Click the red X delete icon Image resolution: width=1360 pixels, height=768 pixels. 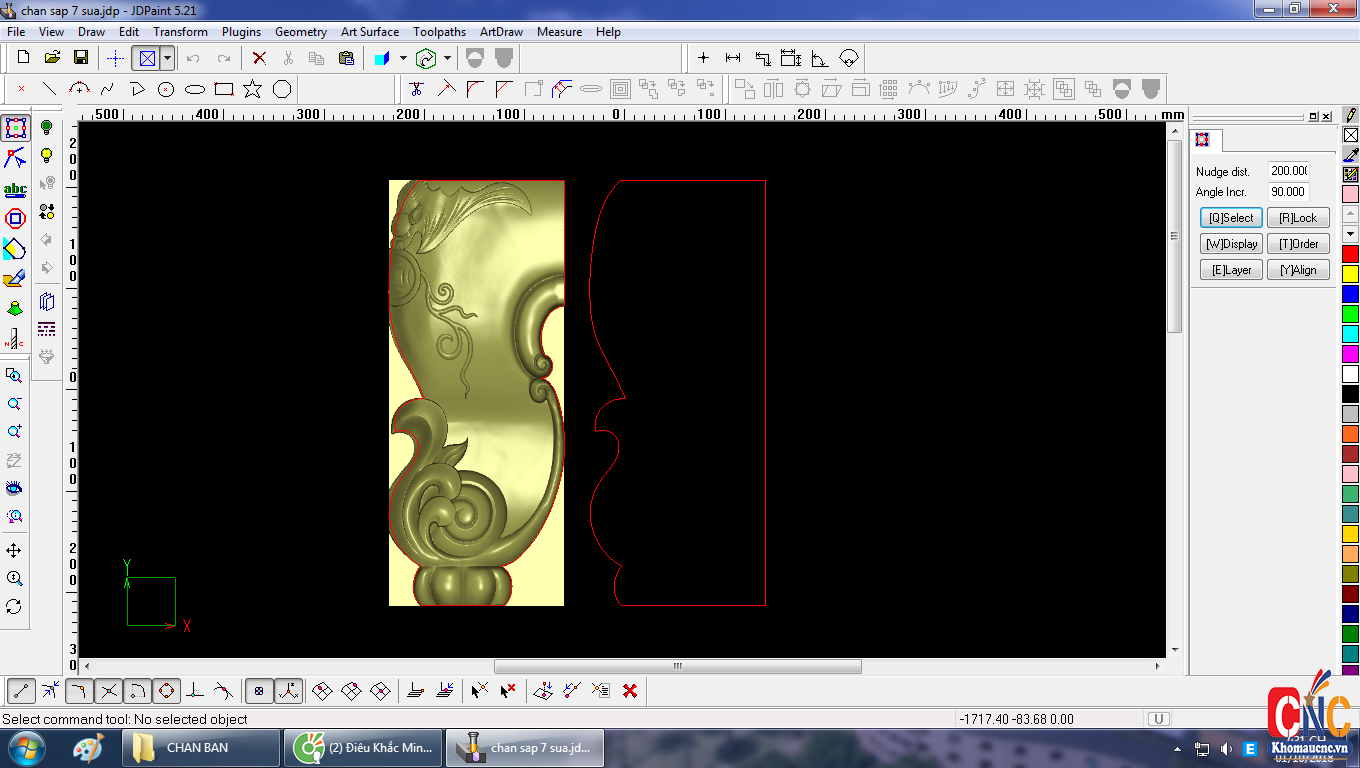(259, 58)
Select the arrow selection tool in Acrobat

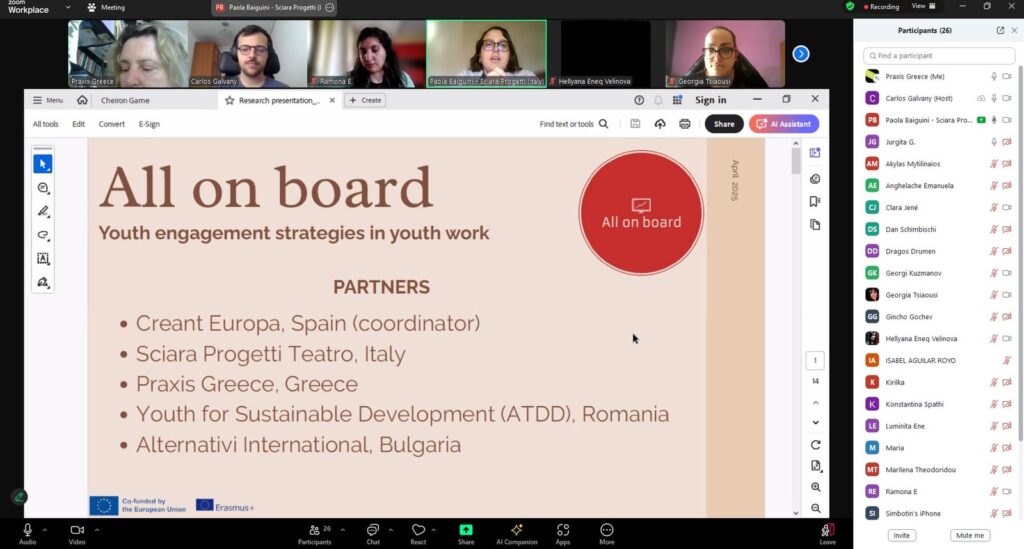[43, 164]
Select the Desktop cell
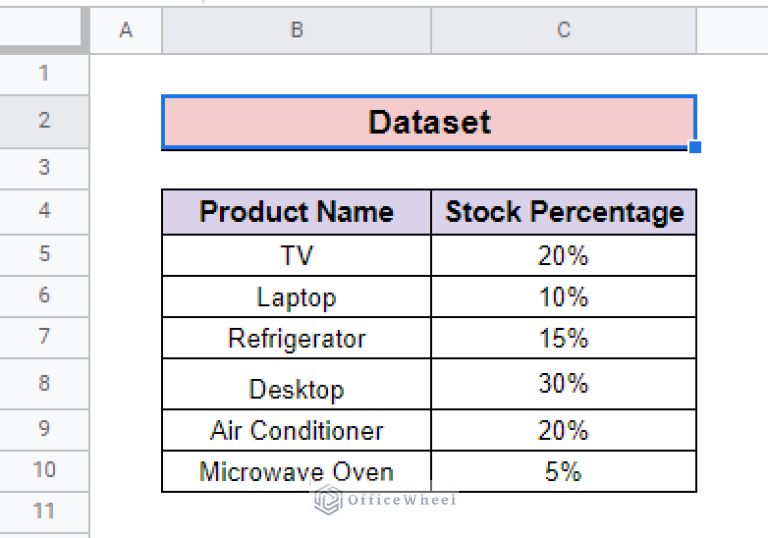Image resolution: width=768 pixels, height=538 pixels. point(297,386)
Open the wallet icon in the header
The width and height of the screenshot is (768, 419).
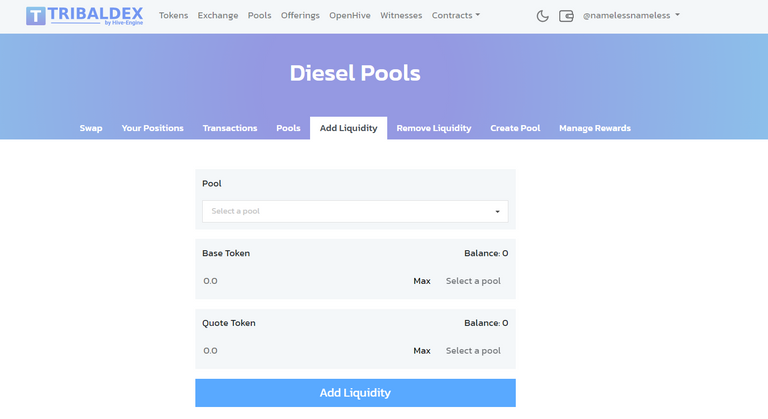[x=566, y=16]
★ ★ ★ ★ ★ ★ ★
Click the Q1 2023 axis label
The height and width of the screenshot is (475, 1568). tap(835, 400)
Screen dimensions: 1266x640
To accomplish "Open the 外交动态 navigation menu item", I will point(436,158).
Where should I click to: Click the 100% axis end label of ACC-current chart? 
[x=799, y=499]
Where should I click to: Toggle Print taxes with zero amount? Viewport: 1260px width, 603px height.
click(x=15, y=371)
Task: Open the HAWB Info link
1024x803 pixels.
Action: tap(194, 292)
★ ★ ★ ★ ★ ★ ★
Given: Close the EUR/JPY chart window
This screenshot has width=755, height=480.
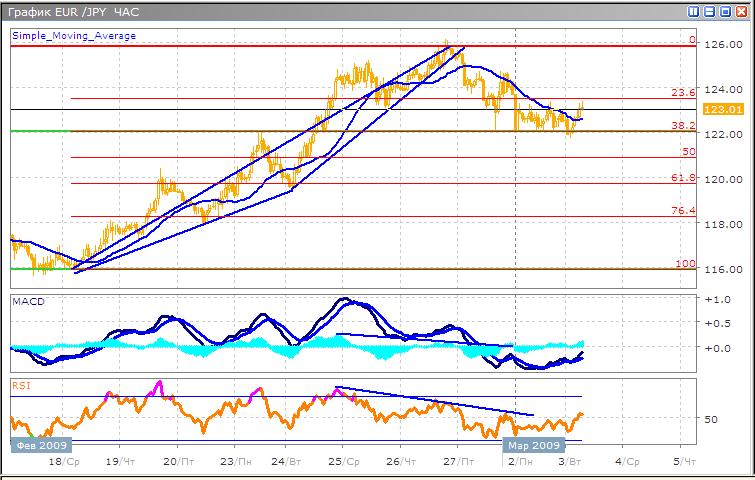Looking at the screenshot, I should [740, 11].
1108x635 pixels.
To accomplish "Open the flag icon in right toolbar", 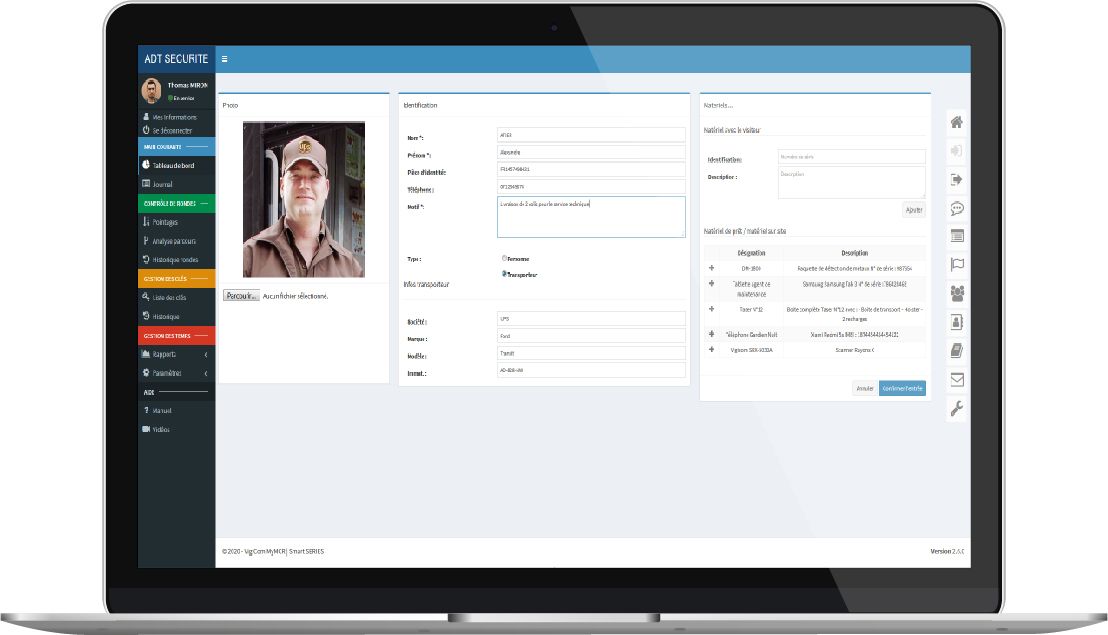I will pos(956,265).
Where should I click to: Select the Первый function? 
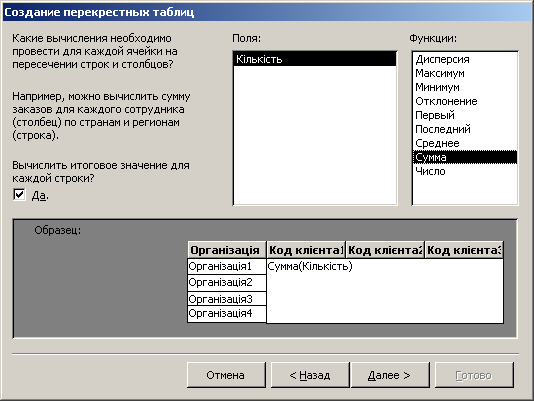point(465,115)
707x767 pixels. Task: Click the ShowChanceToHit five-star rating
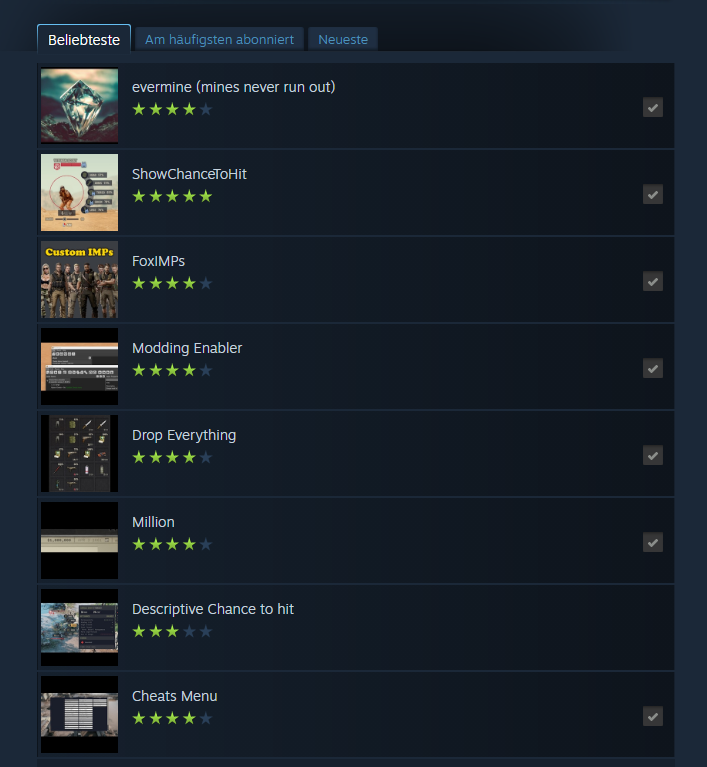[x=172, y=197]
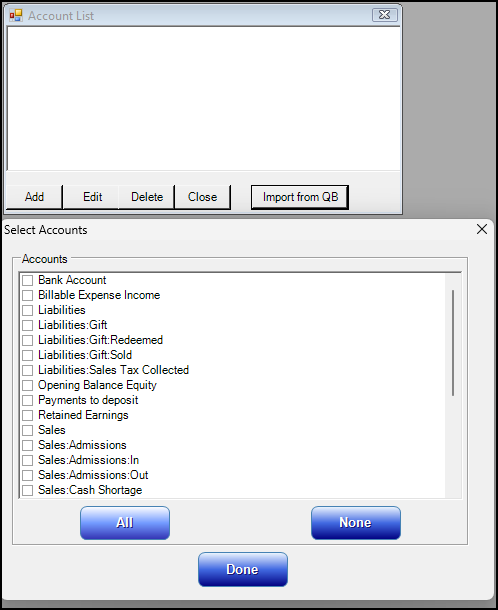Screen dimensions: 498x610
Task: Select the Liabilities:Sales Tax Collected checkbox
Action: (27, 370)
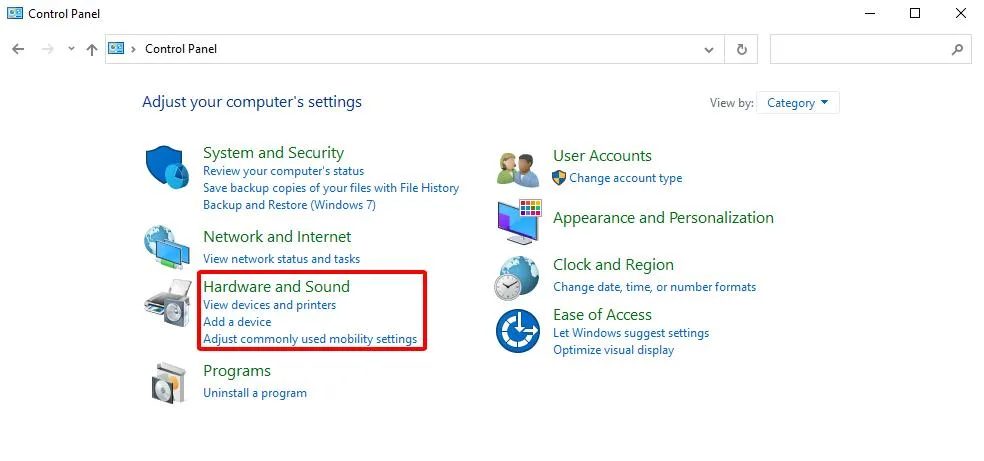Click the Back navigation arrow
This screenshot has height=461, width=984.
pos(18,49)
★ ★ ★ ★ ★ ★ ★
For the material above, reproduce exactly the lines from the line with "Screen dimensions: 1266x640" to the line with "Task: Open the HAWB Info link", inclusive, and exclude all others.

SOLUTION FOR THIS TASK:
Screen dimensions: 1266x640
To accomplish "Open the 外交动态 navigation menu item", I will point(436,158).
Where should I click to: Click the 100% axis end label of ACC-current chart? 
[x=799, y=499]
Where should I click to: Toggle Print taxes with zero amount? Viewport: 1260px width, 603px height.
click(x=15, y=371)
Task: Open the HAWB Info link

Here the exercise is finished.